[Brano scelto]
• • • •

Scegliamo un albergo un po’ a caso e cominciamo le prime faticose contrattazioni per avere una macchina con autista-guida per i giorni a venire, unico modo per attraversare Flores verso ovest senza impiegarci più o meno un mese. La giornata intera trascorsa a girovagare per Maumere ci offre un’atmosfera nuova. A differenza della Java musulmana e della Bali hindu, Flores è un’isola prevalentemente cattolica. Non più moschee, non più templi in pietra grigia, ma chiese, croci e campanili ovunque.
La piccola città di Maumere, luogo poverissimo, ha un’atmosfera rarefatta e dismessa. Sono ancora visibili e tangibili le ferite profonde lasciate dal terribile terremoto che ha colpito l’Indonesia con epicentro in queste zone nel 1992. Case crollate e semidistrutte un po’ ovunque, mai più ricostruite. Nel nostro peregrinare per la città veniamo assaliti da decine e decine di bambini che, armati di quaderno e penna, ci chiedono di scrivere nomi, professioni e impressioni sul luogo, probabilmente un compito da svolgere per la scuola.
Siamo accerchiati da una moltitudine di grandi occhi scuri e sorrisi luminosi: ci sentiamo come delle vere e proprie rockstar che firmano autografi! Il giorno seguente partiamo alla volta di Moni, villaggio dall’entroterra e campo base per l’ascesa al Kelimutu, secondo complesso vulcanico del viaggio. Il tragitto da Maumere verso Moni, a bordo di una jeep scassatissima guidata da Anjelino, la guida che abbiamo scelto, dura tutta la giornata. Le strade sono in gran parte sterrate e molto strette. Attraversiamo foreste di palme e chilometri di boschi di banani; sul ciglio della strada i contadini attendono pazienti il passaggio dei camion che caricano il loro raccolto comprato per poche rupie (per essere rivenduto poi a tutt’altro prezzo sui mercati balinesi).
Facciamo uan tappa suggestiva a Paga Beach, spiaggia meravigliosa e deserta sulla costa sud di Flores: nulla da invidiare a Kuta, ma nessun surfista all’orizzonte, solo pescherecci al largo e un gruppo di poliziotti indonesiani che suona la chitarra all’ombra di una palma. Il nostro percorso prosegue verso Moni: la jeep si arrampica su per le montagne e dopo molte ore arriviamo al villaggio, collocato in una piana che improvvisamente si apre di fronte a noi.
Il villaggio è povero e semplice, come l’alloggiamento che troviamo, ma molto confortefole. Passeggiamo tra le risaie a terrazze dove incontriamo bellissimi bimbi che ci accerchiano chiedendo in coro biro e sigarette (?!). Poco distante un ragazzo pascola le oche tra gli specchi d’acqua dei campi e i contadini lavorano curvi sulle fragili piantine di riso. Qualche passo fuori dal villaggio e si arriva ad una piccola cascata tra le rocce: una fonte di acqua calda e sulfurea nella quale ci tuffiamo senza indugi. La sera scorre tranquilla, tra chitarra ed arak, un distillato di palma decisamente alcoolico e dal dubbio sapore.

• • • •

[Dati forniti]
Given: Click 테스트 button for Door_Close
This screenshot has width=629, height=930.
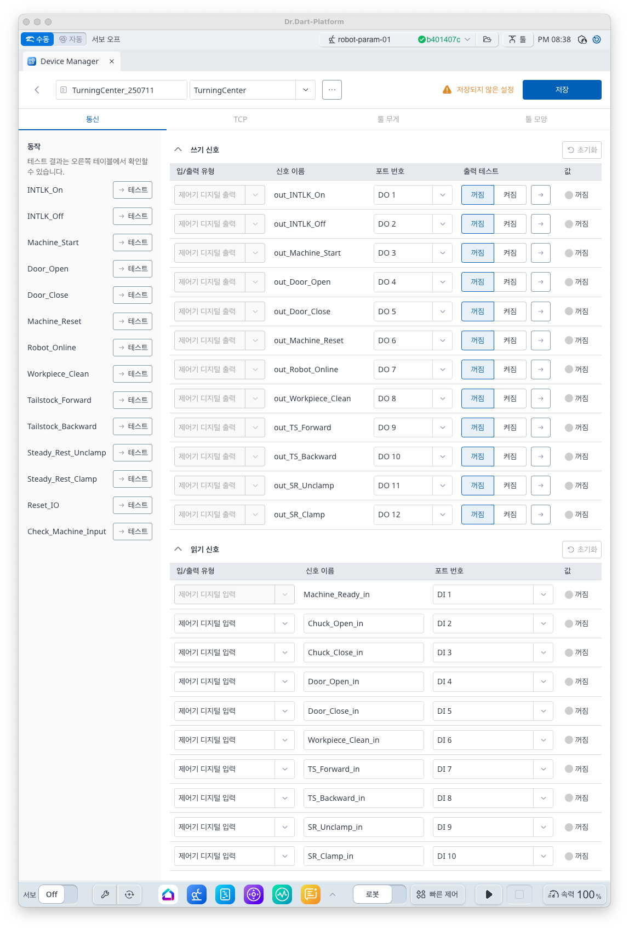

• • • •

[Completi quanto segue]
A: Secondo il brano sul viaggio a Flores, in quale anno si è verificato il terremoto le cui ferite sono ancora visibili a Maumere?
B: Prosegua il brano sul viaggio a Flores, riprendendo il racconto dopo l'ultima frase riportata.

[Elenco delle risposte]
A: Nel 1992.

B:
Dopo pochissime ore di sonno ci svegliamo per la gita al Kelimutu: un’altra alba sui vulcani dell’Indonesia. Nel buio della notte il sentiero che ci porta alle pendici del cratere è un vero e proprio azzardo, soprattutto perché Anjelino, la nostra guida, ha decisamente abusato dell’arak ed ora guida la jeep con eccessiva disinvoltura. Vivi ed un po’ scossi cominciamo la camminata a piedi verso la cima. Poco più di mezz’ora ed arriviamo quando sta per albeggiare tra le grandi bocche del complesso del Kelimutu. I tre crateri sono ora dei laghi naturali con una straordinaria particolarità, il colore: c’è il lago nero, quello marrone e quello turchese. La colorazione dipende dalle sostanze minerali che mano a mano si sciolgono nell’acqua dalle pendici dei crateri. Il colore cambia negli anni e non molto tempo fa uno di questi laghi era incredibilmente rosso.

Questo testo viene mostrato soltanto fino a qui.